Yes. As pointed out by Sashiko there is a short time where the monitoring data files
may be exposed to user space before the monitoring domain is added to the RCU list.
Also pointed out by Sashiko, if user attempts to read from such file it will return
-ENOENT.
This behavior looks correct and acceptable to me.
Yes. I agree,
Thank you for taking a look.
b) Sashiko: "This is a pre-existing issue, but does resctrl_find_domain() safely traverse
the RCU list?
Yes, this is safe because resctrl_find_domain() is run with cpus_read_lock() that ensures
the list can be traversed safely because the list can only be modified with
CPU write lock held.
One improvement to resctrl that would help support this is to replace the "list_for_each()"
domain list traversals with something like:
list_for_each_entry_rcu(pos, head, member, lockdep_is_cpus_held())
Doing something like above would help document why such list traversal outside of
RCU read-side critical section is safe.
Are you planning to make this change at this time? It appears to be a corner case, and we haven’t observed it in real-world scenarios.
I am considering it, yes, and was planning to make the change first to determine the impact on this series
before deciding. This is not a functional change but instead making the code conform to best practice that
implicitly documents why it is safe to traverse the list outside of an RCU read-side critical section.

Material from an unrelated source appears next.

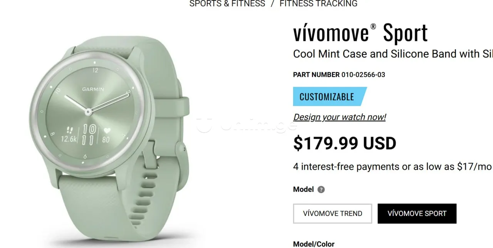
Task: Open FITNESS TRACKING breadcrumb category
Action: [319, 4]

I
think this would be a nice addition to resctrl. Including it in this series may actually help reviewers consider
all the flows involved in these races. Do you think this should be deferred? resctrl cleanup work is not
popular [2] ...
If it’s as simple as just using the new call (list_for_each_entry_rcu()), then that should be fine.
I think this is a good candidate for deferral.
Sashiko appears to be reporting every possible scenario, so we may need to decide what should be prioritized in such cases. Finally, it is your(maintainers) call.
Thanks,
Babu